Through Consultation Solution no. 139/2021, the Brazilian Federal Revenue Service – RFB reinforces the understanding that companies participating in economic groups and centralizing back-office services should not collect taxes on the amounts received as reimbursement from interconnected and/or controlled companies that are the ‘takers’ of these services. The operation is not subject to IRRF (15%), CIDE (10%), PIS (1.65%) and COFINS (7.6%), since these amounts do not correspond to sales or profit for tax purposes.
Considering the growth of relationships amongst companies belonging to the same corporate group, despite the lack of specific legislation, Brazil needed to adapt to the new context that replaced the traditional model, of companies acting independently. This contractual modality, which is conventionally called cost-sharing agreements, is a business arrangement that is usually carried out amongst companies of the same economic group, which consists of the centralization, in one of them, of the administrative activities (i.e. accounting, human resources, information technology, etc.) used by the others.
In this type of contract, one of the companies in the group concentrates these activities (“parent company”), incurring the costs of executing or making available the services that benefit the other companies in the group, to be later reimbursed by the benefited company (equity recovery), according to pre-established apportionment criteria.
To avoid wrongful taxation, companies in this situation must be careful to formalize the apportionment agreement in the contract, demonstrating that the objective is not to obtain profit – as would occur in an ordinary service provision contract – observing the characteristics outlined in Inquiry Solution No. 08/2012 and COSIT Divergence Solution No. 23/2013, so that the operation is considered valid and legitimate.

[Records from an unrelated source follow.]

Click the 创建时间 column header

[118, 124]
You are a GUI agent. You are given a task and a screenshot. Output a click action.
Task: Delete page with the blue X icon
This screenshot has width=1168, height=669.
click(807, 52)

Furthermore, it is essential that the companies that provide back-office services must observe some requirements to avoid any inquiries from the tax authorities, such as: (i) formal execution of an apportionment agreement, clearly describing its purpose; (ii) demonstrate the effective cost and allocation of expenses, based on accounting principles; and (iii) the activities developed shall not be characterized as “end-activity” of the participating company.
It can be observed, therefore, that despite the favorable positions taken by the RFB and by the Administrative Council of Tax Appeals – CARF, the agreement for apportionment and sharing of expenses is an instrument of delicate compliance and must be drawn up by a qualified professional and a specialist on the subject.